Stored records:
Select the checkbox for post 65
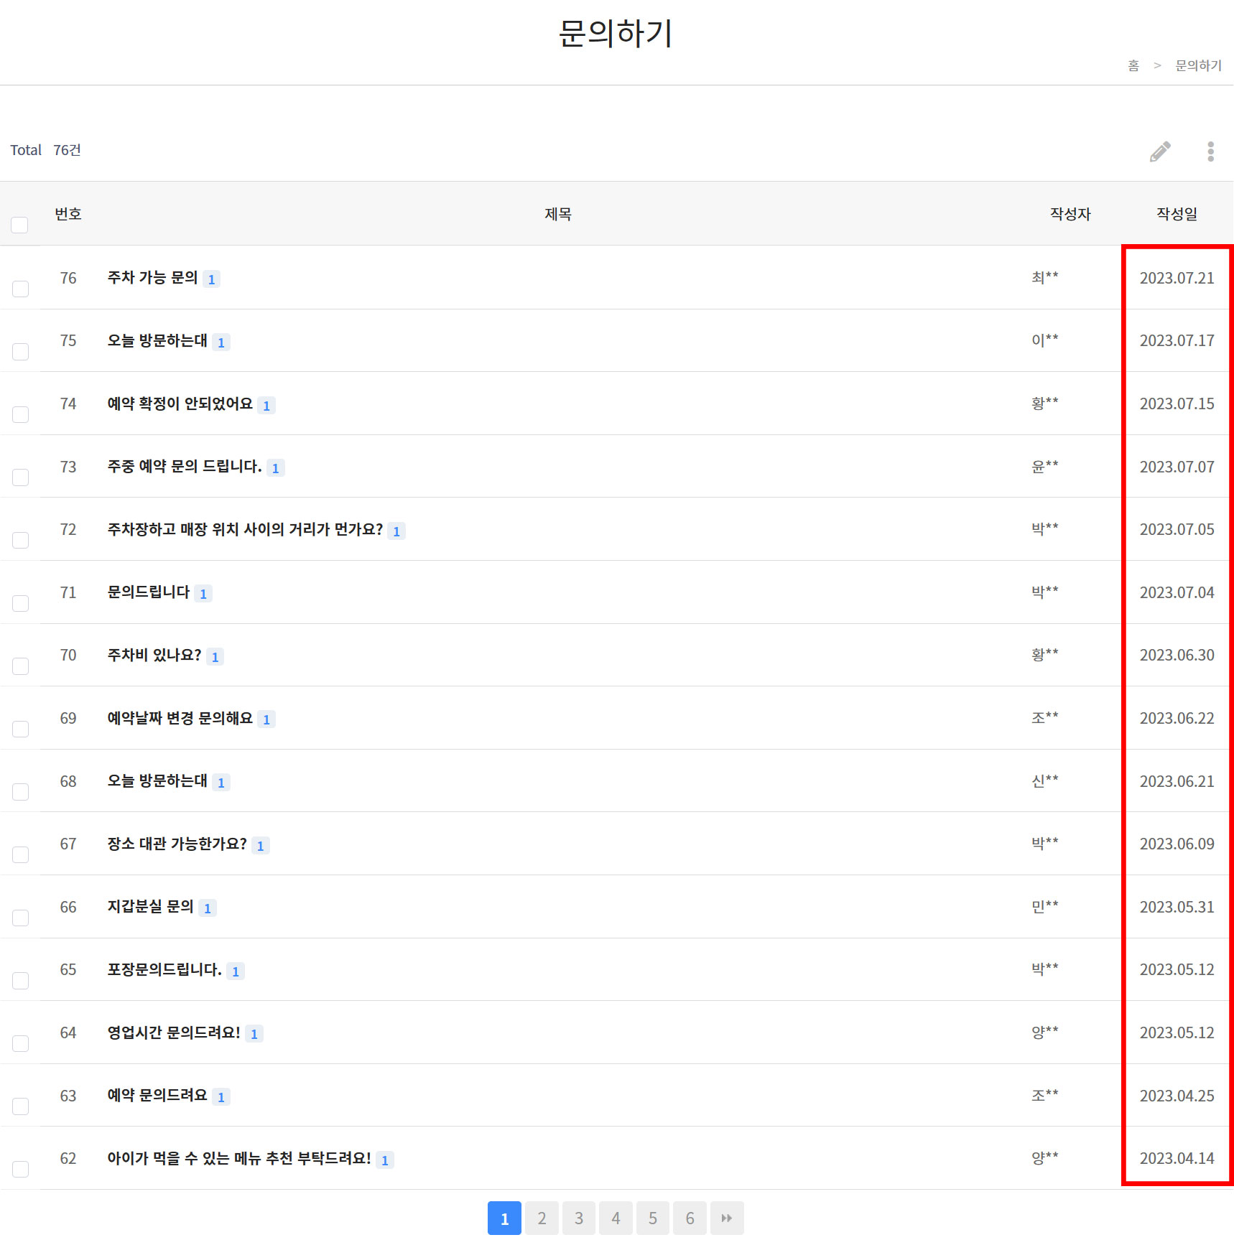The width and height of the screenshot is (1234, 1240). [21, 980]
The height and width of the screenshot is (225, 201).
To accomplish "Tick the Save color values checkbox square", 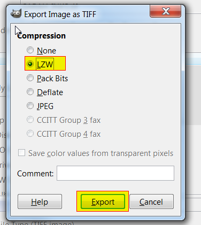I will point(21,153).
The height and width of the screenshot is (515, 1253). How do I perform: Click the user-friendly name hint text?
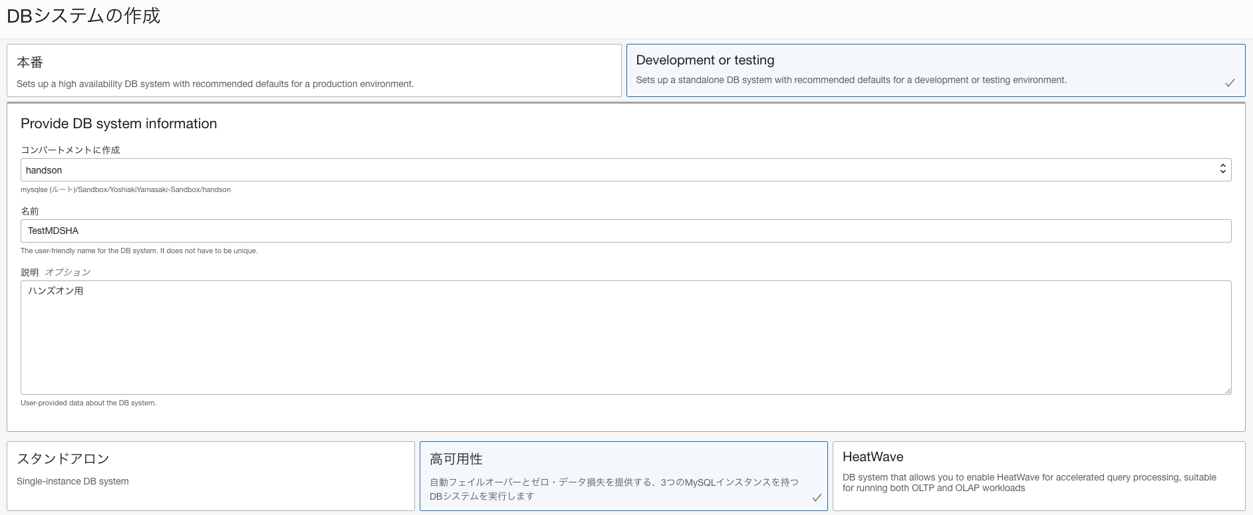coord(139,251)
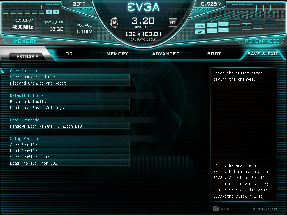Open the EXTRAS dropdown menu
This screenshot has height=215, width=287.
[x=27, y=57]
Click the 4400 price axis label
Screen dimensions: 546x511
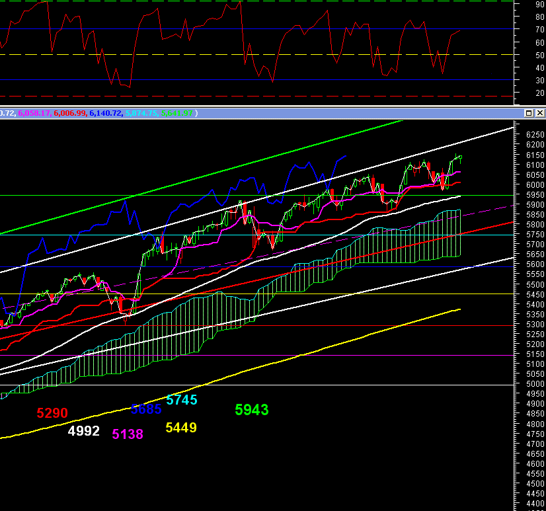point(535,504)
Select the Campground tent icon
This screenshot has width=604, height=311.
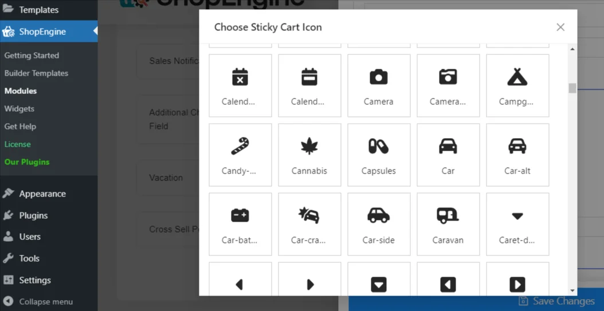coord(517,85)
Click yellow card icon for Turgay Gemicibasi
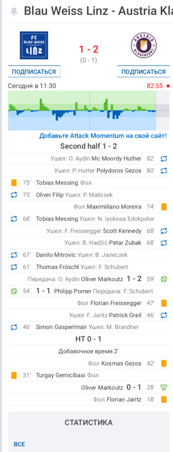Screen dimensions: 173x452 point(14,375)
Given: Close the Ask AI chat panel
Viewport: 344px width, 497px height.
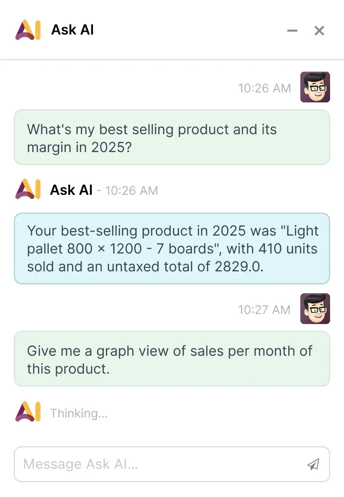Looking at the screenshot, I should pos(319,30).
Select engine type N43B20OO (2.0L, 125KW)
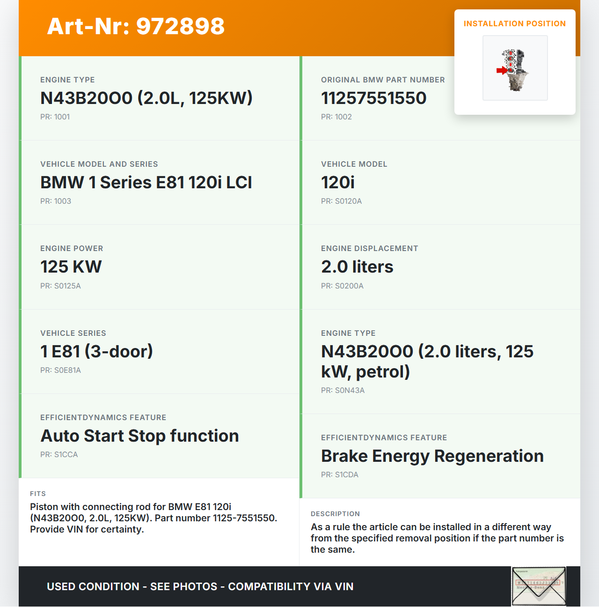Image resolution: width=599 pixels, height=607 pixels. 146,98
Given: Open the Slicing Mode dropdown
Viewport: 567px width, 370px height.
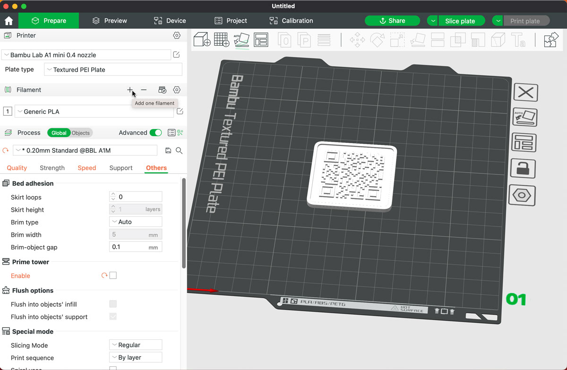Looking at the screenshot, I should coord(136,345).
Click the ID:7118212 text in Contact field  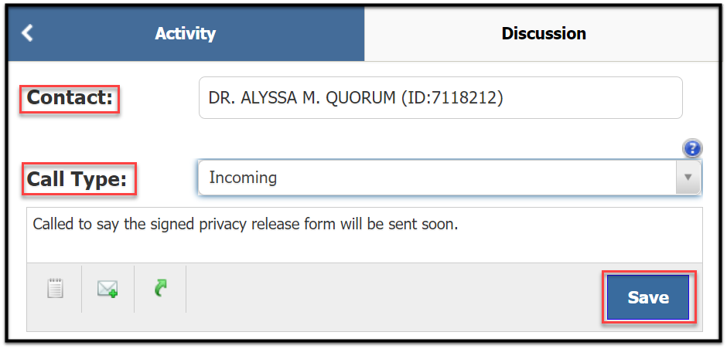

EXERCISE DESCRIPTION: The lines to copy begin with the one containing "Select engine type N43B20OO (2.0L, 125KW)" and end with the last line of the entries above; copy them exactly, minus the pictures.

ANSWER BELOW:
Select engine type N43B20OO (2.0L, 125KW)
Image resolution: width=599 pixels, height=607 pixels. 146,98
Given: Open the Slicing Mode dropdown
Viewport: 567px width, 370px height.
Looking at the screenshot, I should coord(136,345).
Click the ID:7118212 text in Contact field  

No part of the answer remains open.